È "desolante", aggiunge Ramonet, "constatare che i partiti socialdemocratici europei, tra cui il partito socialista francese, sono rimasti in silenzio durante la breve parentesi di soppressione delle libertà in Venezuela. E che alcuni dei dirigenti storici della socialdemocrazia, come Felipe Gonzalez, hanno avuto l'indecenza di giustificare il colpo di stato, e non hanno esitato ad associarsi all'euforia manifestata dal Fondo monetario internazionale, dal presidente degli Stati uniti e dal primo ministro spagnolo José Maria Aznar, presidente in carica dell'Unione europea..."
L'ultima volta che i militari rovesciarono un presidente in America latina - rileva ancora Ramonet (*) - "fu ad Haiti, nel settembre 1991, quando le forze armate deposero Jean Bertrand Aristide. Si credeva che una volta finita la guerra fredda, Washington avesse accantonato anche lo spirito dell'«operazione Condor», con la quale, in nome dell' anticomunismo, gli Stati Uniti favorirono l'insediamento di varie dittature in America del Sud negli anni '70 e '80. Si pensava che ogni cospirazione contro regimi liberamente eletti sarebbe stata condannata. Ma, dall'11 settembre 2001, lo spirito bellicista che soffia su Washington sembra aver spazzato via questi scrupoli . Oramai, come ha detto il presidente George W. Bush, «chi non è con noi è con i terroristi» ". (Appendice 10)
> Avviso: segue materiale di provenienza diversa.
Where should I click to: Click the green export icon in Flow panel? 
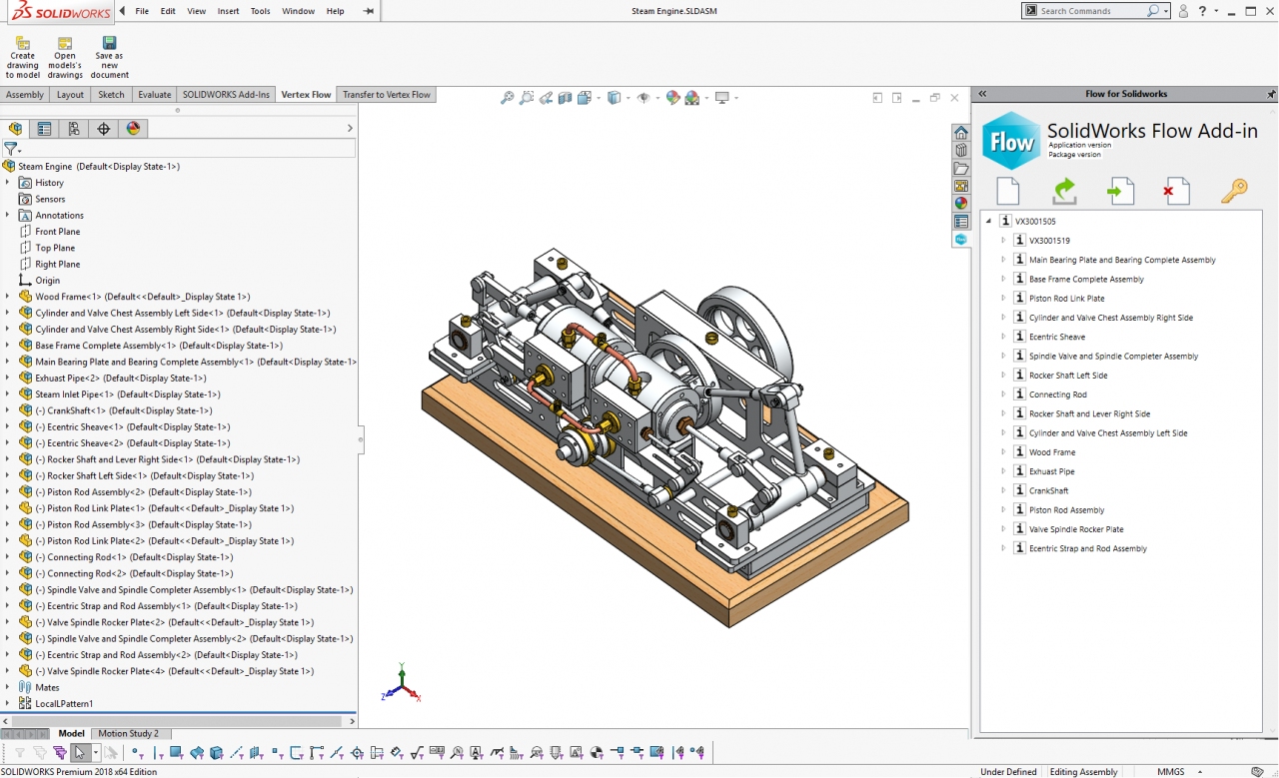coord(1063,190)
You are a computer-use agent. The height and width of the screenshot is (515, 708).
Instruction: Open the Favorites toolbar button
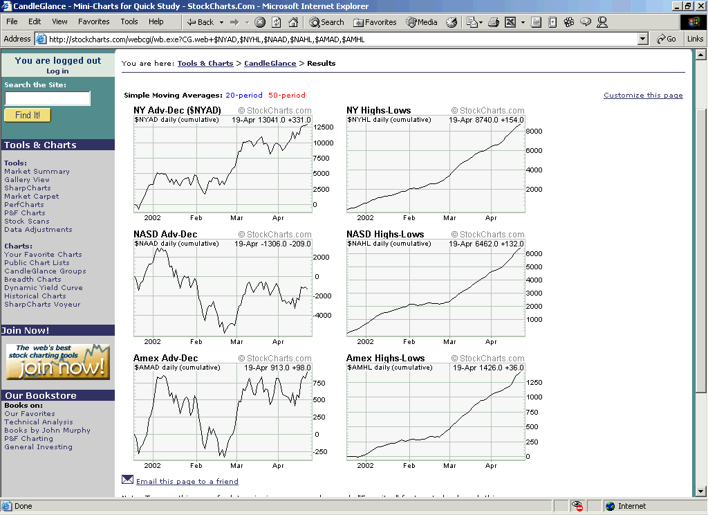(375, 22)
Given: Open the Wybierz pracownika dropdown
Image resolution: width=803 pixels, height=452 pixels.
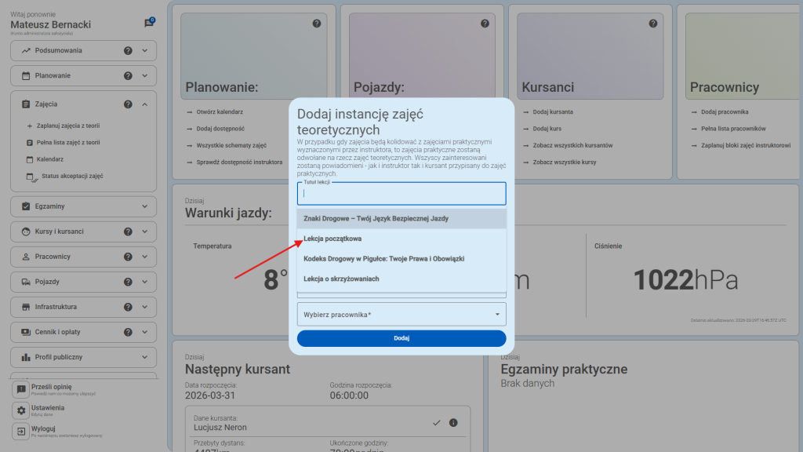Looking at the screenshot, I should click(x=402, y=315).
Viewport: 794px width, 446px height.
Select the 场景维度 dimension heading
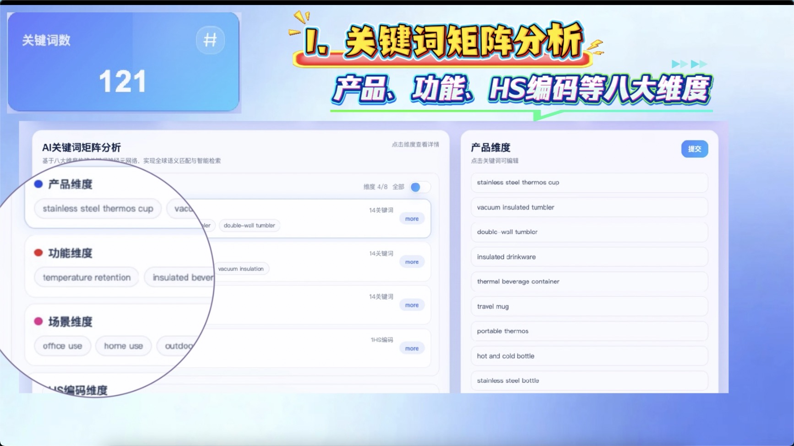coord(70,322)
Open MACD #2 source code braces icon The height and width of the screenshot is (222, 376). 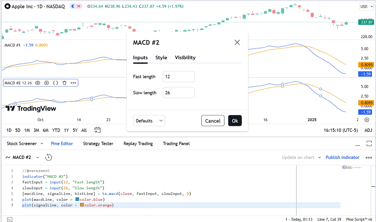56,83
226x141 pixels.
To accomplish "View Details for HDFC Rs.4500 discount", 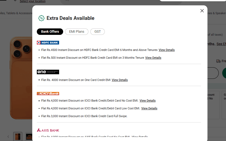I will point(167,50).
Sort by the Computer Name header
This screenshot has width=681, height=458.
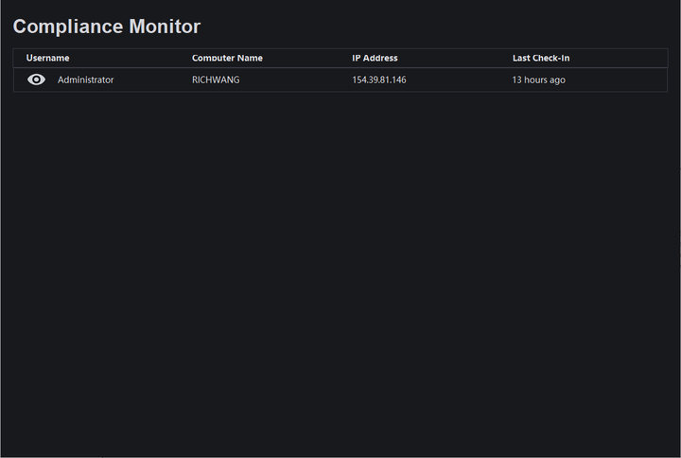click(227, 58)
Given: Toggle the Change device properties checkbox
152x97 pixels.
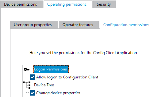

(*) Una curiosità: Ramonet era stato al centro nel febbraio, alla vigilia del golpe, di una curiosa provocazione mediatica da parte di uno dei giornali dell'opposizione, che gli aveva attribuito, non si sa a quale scopo, una intervista mai realizzata (Appendice 11)
Se comunque le masse delle bidonville di Caracas e ampi settori delle forze armate hanno riportato Chavez a Miraflores, le forze sociali che si oppongono a "cavallo pazzo" non si danno per vinte e la macchina si rimette subito in moto. In una sua analisi a caldo Maurizio Matteuzzi - "Scacco all'imperatore", La rivista del Manifesto, maggio 2002 (Appendice 12) - fornisce un quadro molto articolato dello sfondo ideologico, sociale e politico che sta dietro i golpisti e del clima da guerra civile in cui i proprietari dei media si lanciano in prima persona nell'avventura. Un blocco che il controgolpe non ha scoraggiato.
"Chavez - spiega Matteuzzi - era ormai in guerra aperta con tutti i poteri forti. L'imprenditoria, riunita in Fedecámaras, la confindustria locale, che Chavez accusava di «complotto e sovversione»; la Conferenza episcopale venezuelana, duramente critica e da lui liquidata come «un tumore nel processo della rivoluzione bolivariana»; parte dei vertici delle forze armate, molti dei quali laureati nella School of Americas di Fort Benning; i principali network privati della stampa scritta e radiotelevisiva, che sparavano ad alzo zero contro Chávez e che Chávez ricambiava, denunciandone il «terrorismo psicologico»; il sindacato tradizionale, Ctv, Confederación de Trabajadores de Venezuela, guidata da Carlos Ortega e Manuel Cova, legata al vecchio duopolio Ad-Copei; la Pdvsa , Petróleos de Venezuela, la vacca sacra da cui il paese trae l'80% delle sue entrate da esportazione, che Chavez in febbraio aveva tentato di mettere in riga, licenziando tutto lo staff dirigente e nominando al loro posto uomini più affidabili (o malleabili). Troppi nemici per una «rivoluzione pacifica».